* [Objective]:
Find every line in the items below that contains the word "perform", and copy each of those lines in full.

--- Start Listing ---

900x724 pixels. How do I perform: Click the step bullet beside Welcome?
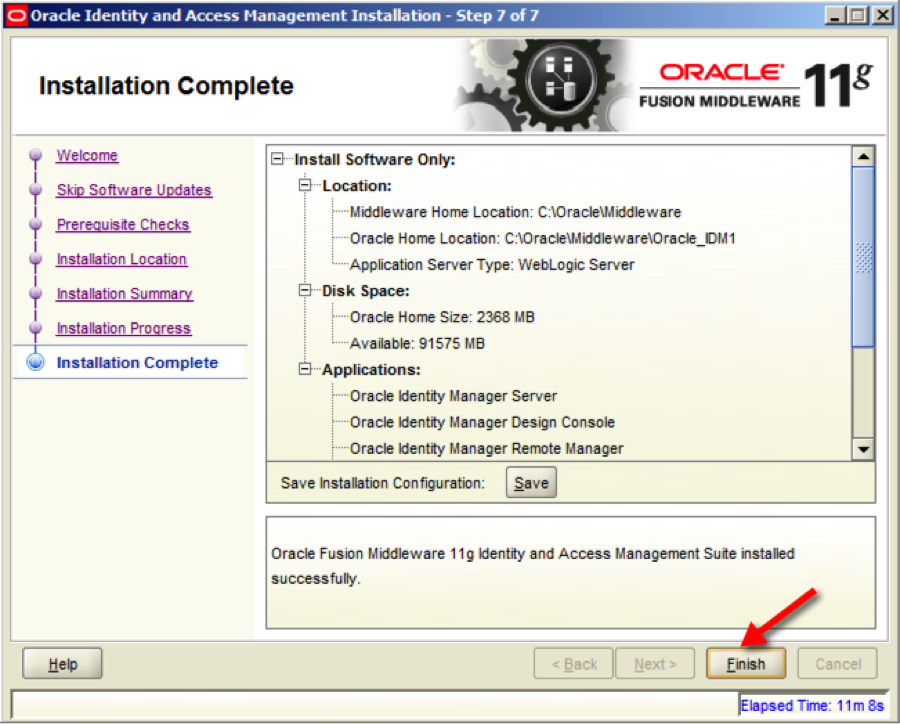click(35, 156)
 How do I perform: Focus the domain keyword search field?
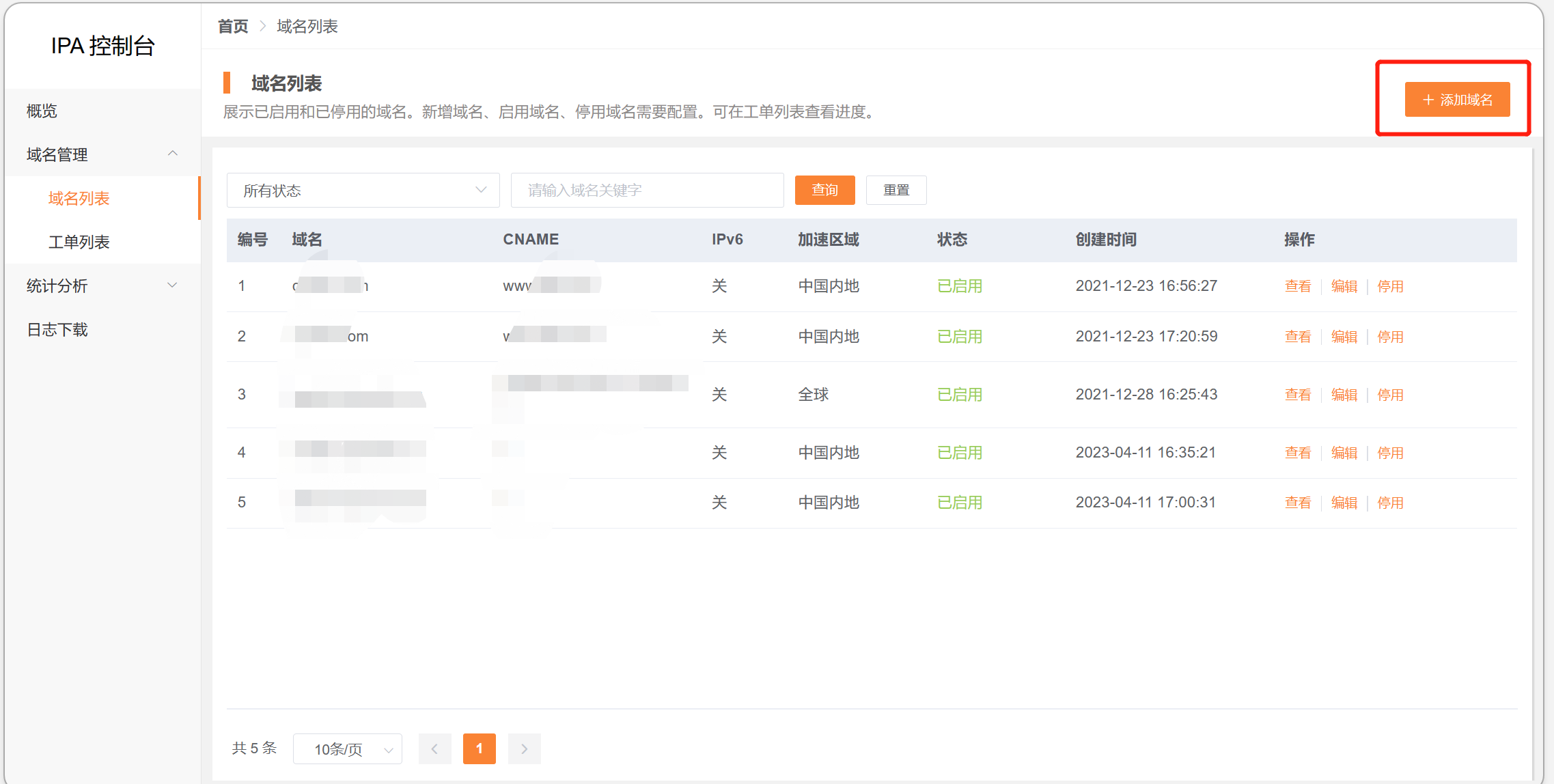[646, 191]
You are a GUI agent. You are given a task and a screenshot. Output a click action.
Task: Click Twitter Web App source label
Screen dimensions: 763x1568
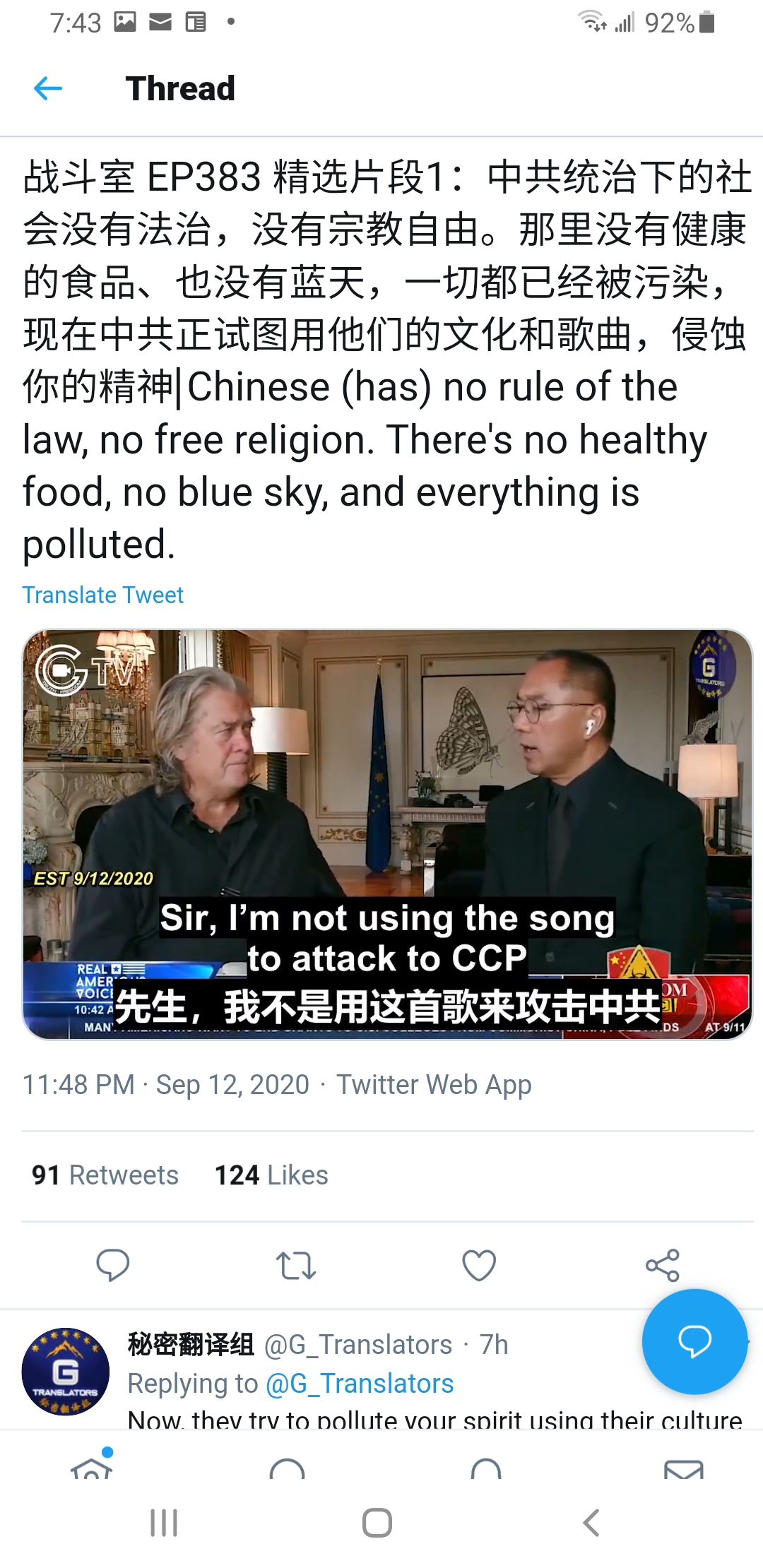[434, 1085]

--- End Listing ---

* [Final result]:
900x724 pixels. How do I perform: Click the step bullet beside Welcome?
 How do I perform: Focus the domain keyword search field?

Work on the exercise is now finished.